In this notebook, you will learn how to make your first submission to the [Tabular Playground Series - Mar 2021 competition.](https://www.kaggle.com/c/tabular-playground-series-mar-2021)

# Make the most of this notebook!

You can use the "Copy and Edit" button in the upper right of the page to create your own copy of this notebook and experiment with different models. You can run it as is and then see if you can make improvements.

In [None]:
import numpy as np
import pandas as pd
from pathlib import Path

import os
for dirname, _, filenames in os.walk('/kaggle/input'):
    for filename in filenames:
        print(os.path.join(dirname, filename))
        
import matplotlib.pyplot as plt

from sklearn.model_selection import train_test_split
from sklearn.metrics import roc_auc_score
from sklearn.preprocessing import LabelEncoder

from sklearn.ensemble import RandomForestClassifier

import matplotlib.pyplot as plt
        
input_path = Path('/kaggle/input/tabular-playground-series-mar-2021/')

# Read in the data files

In [None]:
train = pd.read_csv(input_path / 'train.csv', index_col='id')
display(train.head())

In [None]:
test = pd.read_csv(input_path / 'test.csv', index_col='id')
display(test.head())

In [None]:
submission = pd.read_csv(input_path / 'sample_submission.csv', index_col='id')
display(submission.head())

## We need to encode the categoricals.

There are different strategies to accomplish this, and different approaches will have different performance when using different algorithms.  You may decide to encode features with high cardinality (e.g., more distinct values) diffirently than features with low cardinality. For this starter notebook, we'll use simple encoding.

## Pull out the target, and make a validation split

In [None]:
target = train.pop('target')
X_train_full, X_valid_full, y_train, y_test = train_test_split(train, target, train_size=0.80, test_size=0.20,
                                                   random_state=0)

In [None]:
categorical_cols_lo_card = [cname for cname in X_train_full.columns if
                    X_train_full[cname].nunique() < 10 and 
                    X_train_full[cname].dtype == "object"]

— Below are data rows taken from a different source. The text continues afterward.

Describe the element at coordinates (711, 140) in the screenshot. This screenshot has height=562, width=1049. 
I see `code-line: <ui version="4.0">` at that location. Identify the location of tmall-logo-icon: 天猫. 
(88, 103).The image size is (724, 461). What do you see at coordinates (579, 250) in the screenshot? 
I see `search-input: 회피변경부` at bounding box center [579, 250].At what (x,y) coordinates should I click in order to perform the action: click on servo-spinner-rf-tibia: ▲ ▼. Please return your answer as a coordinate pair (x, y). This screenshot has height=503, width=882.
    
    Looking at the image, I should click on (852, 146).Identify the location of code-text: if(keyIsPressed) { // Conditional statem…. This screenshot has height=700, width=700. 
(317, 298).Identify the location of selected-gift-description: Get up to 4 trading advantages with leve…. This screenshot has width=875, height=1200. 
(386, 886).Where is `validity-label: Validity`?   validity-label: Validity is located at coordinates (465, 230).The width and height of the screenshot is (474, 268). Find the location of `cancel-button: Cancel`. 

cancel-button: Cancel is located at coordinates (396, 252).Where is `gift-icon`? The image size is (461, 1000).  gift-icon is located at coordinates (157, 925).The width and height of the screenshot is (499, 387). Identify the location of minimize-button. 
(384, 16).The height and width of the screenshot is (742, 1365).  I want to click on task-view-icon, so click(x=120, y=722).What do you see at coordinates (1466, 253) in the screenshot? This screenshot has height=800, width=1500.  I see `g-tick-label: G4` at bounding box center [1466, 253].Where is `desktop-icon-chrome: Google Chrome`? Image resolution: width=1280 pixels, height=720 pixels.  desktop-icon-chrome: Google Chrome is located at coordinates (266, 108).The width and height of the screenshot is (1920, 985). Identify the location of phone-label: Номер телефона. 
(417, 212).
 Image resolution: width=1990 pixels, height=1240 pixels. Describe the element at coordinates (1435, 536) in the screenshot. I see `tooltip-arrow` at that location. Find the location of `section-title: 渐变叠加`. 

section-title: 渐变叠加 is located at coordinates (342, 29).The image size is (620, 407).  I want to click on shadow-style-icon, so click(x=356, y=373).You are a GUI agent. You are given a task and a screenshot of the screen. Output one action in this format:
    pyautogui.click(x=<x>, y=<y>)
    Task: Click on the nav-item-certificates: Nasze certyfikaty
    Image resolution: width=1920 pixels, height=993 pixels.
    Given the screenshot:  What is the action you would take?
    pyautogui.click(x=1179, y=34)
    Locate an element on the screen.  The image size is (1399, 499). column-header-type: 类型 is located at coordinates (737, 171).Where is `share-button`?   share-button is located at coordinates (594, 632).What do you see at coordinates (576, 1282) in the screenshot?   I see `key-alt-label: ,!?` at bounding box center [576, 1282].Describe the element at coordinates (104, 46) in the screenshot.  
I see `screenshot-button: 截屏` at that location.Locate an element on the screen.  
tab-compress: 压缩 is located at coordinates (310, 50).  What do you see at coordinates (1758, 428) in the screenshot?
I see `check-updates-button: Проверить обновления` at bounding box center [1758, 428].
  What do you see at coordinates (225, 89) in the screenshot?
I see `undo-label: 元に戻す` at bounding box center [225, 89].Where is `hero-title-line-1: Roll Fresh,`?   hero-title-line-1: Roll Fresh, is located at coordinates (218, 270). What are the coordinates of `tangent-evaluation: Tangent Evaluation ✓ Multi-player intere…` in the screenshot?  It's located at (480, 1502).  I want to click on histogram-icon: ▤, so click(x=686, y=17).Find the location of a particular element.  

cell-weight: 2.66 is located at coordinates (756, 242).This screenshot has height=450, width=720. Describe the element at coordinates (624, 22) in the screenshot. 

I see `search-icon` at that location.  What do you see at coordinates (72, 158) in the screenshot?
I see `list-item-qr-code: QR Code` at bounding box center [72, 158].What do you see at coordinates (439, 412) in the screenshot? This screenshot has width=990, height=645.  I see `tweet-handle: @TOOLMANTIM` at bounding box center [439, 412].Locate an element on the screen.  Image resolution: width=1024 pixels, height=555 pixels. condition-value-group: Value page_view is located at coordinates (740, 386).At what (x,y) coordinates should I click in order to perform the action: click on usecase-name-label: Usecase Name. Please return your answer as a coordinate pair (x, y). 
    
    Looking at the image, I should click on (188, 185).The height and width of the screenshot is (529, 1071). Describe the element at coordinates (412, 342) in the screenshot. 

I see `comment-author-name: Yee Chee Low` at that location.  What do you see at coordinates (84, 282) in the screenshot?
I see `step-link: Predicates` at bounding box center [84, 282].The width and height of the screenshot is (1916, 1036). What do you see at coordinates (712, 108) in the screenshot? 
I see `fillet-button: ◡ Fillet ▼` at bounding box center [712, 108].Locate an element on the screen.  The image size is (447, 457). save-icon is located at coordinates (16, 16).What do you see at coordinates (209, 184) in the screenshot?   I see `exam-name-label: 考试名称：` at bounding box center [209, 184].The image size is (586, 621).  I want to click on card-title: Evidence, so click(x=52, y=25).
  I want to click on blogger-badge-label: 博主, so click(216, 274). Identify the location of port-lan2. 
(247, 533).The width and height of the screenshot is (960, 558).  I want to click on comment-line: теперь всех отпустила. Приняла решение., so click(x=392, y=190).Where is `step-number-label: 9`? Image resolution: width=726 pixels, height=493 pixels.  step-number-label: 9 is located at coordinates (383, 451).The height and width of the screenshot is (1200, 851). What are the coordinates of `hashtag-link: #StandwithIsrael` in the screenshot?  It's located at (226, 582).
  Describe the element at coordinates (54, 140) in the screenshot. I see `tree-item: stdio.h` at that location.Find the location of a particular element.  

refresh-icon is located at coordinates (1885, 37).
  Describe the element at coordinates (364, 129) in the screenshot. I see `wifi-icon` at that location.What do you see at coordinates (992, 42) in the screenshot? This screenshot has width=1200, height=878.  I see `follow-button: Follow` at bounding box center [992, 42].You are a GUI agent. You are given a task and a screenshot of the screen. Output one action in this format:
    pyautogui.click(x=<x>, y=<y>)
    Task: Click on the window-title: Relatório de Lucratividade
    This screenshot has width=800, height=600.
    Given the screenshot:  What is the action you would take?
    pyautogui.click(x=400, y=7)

categorical_cols_hi_card = [cname for cname in X_train_full.columns if
                    X_train_full[cname].nunique() >= 10 and 
                    X_train_full[cname].dtype == "object"]

# Select numerical columns
numerical_cols = [cname for cname in X_train_full.columns if 
                X_train_full[cname].dtype in ['int64', 'float64']]

# Keep selected columns only
my_cols = categorical_cols_lo_card + categorical_cols_hi_card + numerical_cols
X_train = X_train_full[my_cols].copy()
X_valid = X_valid_full[my_cols].copy()
X_test = X_test_full[my_cols].copy()

In [None]:
display(X_train.head())

In [None]:
from sklearn.compose import ColumnTransformer
from sklearn.pipeline import Pipeline
from sklearn.impute import SimpleImputer
from sklearn.preprocessing import OneHotEncoder
from sklearn.ensemble import RandomForestRegressor
from sklearn.metrics import mean_absolute_error

# Preprocessing for numerical data
numerical_transformer = SimpleImputer(strategy='constant')

# Preprocessing for categorical data
categorical_transformer_hi_card = Pipeline(steps=[
    ('imputer', SimpleImputer(strategy='most_frequent')),
    ('lanelencoder', LabelEncoder())
])

# Preprocessing for categorical data
categorical_transformer_lo_card = Pipeline(steps=[
    ('imputer', SimpleImputer(strategy='most_frequent')),
    ('onehot', OneHotEncoder(handle_unknown='ignore'))
])

# Bundle preprocessing for numerical and categorical data
preprocessor = ColumnTransformer(
    transformers=[
        ('num', numerical_transformer, numerical_cols),
        ('cat_lo', categorical_transformer_lo_card, categorical_cols_lo_card),
        ('cat_hi', categorical_transformer_lo_card, categorical_cols_hi_card)
    ])

# Define model
model = RandomForestRegressor(n_estimators=100, random_state=0)

# Bundle preprocessing and modeling code in a pipeline
clf = Pipeline(steps=[('preprocessor', preprocessor),
                      ('model', model)
                     ])

# Preprocessing of training data, fit model 
clf.fit(X_train, y_train)

# Preprocessing of validation data, get predictions
preds = clf.predict(X_valid)

print('MAE:', mean_absolute_error(y_valid, preds))